Collected data entries
[Start of Attachment]

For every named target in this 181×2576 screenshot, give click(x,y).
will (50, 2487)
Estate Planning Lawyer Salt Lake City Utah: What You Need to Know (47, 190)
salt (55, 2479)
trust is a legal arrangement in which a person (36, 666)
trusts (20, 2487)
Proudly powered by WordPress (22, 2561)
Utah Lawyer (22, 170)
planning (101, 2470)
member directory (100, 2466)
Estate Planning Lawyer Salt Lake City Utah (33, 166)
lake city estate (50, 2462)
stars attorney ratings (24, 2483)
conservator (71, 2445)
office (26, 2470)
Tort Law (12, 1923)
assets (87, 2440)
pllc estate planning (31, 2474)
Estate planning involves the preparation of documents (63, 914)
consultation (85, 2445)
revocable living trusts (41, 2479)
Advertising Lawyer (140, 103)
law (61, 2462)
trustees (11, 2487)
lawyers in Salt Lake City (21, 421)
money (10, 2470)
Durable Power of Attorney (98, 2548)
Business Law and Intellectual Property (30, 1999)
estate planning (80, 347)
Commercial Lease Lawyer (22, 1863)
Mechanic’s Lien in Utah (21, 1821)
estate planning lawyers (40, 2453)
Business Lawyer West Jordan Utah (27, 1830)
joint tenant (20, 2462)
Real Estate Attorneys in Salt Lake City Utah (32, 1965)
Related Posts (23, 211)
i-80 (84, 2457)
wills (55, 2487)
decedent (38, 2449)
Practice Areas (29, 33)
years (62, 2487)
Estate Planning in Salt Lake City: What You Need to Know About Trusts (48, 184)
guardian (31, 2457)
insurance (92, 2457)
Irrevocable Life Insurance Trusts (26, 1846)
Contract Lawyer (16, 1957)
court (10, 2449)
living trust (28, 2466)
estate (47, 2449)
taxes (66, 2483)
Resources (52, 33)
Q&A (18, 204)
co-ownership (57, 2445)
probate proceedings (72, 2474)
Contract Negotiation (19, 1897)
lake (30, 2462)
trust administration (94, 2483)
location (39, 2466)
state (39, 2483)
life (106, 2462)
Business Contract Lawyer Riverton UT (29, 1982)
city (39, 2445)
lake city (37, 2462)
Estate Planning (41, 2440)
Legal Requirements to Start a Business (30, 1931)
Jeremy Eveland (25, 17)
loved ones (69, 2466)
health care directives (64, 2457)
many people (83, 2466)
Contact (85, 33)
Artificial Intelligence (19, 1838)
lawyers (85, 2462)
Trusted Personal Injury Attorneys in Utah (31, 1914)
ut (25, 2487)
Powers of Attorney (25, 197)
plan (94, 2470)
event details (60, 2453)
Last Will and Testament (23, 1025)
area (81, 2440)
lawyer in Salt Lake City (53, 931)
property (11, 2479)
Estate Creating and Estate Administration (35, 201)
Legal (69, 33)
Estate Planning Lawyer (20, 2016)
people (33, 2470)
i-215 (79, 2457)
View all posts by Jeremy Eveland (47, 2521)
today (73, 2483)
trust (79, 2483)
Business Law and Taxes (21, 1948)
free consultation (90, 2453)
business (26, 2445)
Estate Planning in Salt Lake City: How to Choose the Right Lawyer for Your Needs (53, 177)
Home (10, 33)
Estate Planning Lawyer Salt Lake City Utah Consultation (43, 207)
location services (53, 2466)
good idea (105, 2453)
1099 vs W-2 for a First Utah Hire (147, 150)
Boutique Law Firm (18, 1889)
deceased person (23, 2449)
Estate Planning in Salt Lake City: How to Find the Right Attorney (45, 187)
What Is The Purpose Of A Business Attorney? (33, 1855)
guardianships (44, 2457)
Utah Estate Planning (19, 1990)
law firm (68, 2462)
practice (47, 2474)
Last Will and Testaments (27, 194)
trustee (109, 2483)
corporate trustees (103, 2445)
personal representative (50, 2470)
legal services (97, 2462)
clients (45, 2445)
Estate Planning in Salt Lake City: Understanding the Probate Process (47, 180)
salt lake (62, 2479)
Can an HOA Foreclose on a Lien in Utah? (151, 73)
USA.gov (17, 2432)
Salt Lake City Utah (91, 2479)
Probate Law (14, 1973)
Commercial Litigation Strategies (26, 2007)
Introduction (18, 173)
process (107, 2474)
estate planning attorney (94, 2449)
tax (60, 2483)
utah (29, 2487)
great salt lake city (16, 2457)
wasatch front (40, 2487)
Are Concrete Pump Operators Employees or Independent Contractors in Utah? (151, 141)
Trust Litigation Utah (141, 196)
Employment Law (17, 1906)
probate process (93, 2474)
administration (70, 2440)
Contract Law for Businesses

[End of Attachment]

▸ Your task
Looking at the entries above, can you reproduce exactly the lines from the one that holds "trust is a legal" through the one that holds "assets (87, 2440)", and only those?

▸ Solution to the problem
trust is a legal arrangement in which a person (36, 666)
trusts (20, 2487)
Proudly powered by WordPress (22, 2561)
Utah Lawyer (22, 170)
planning (101, 2470)
member directory (100, 2466)
Estate Planning Lawyer Salt Lake City Utah (33, 166)
lake city estate (50, 2462)
stars attorney ratings (24, 2483)
conservator (71, 2445)
office (26, 2470)
Tort Law (12, 1923)
assets (87, 2440)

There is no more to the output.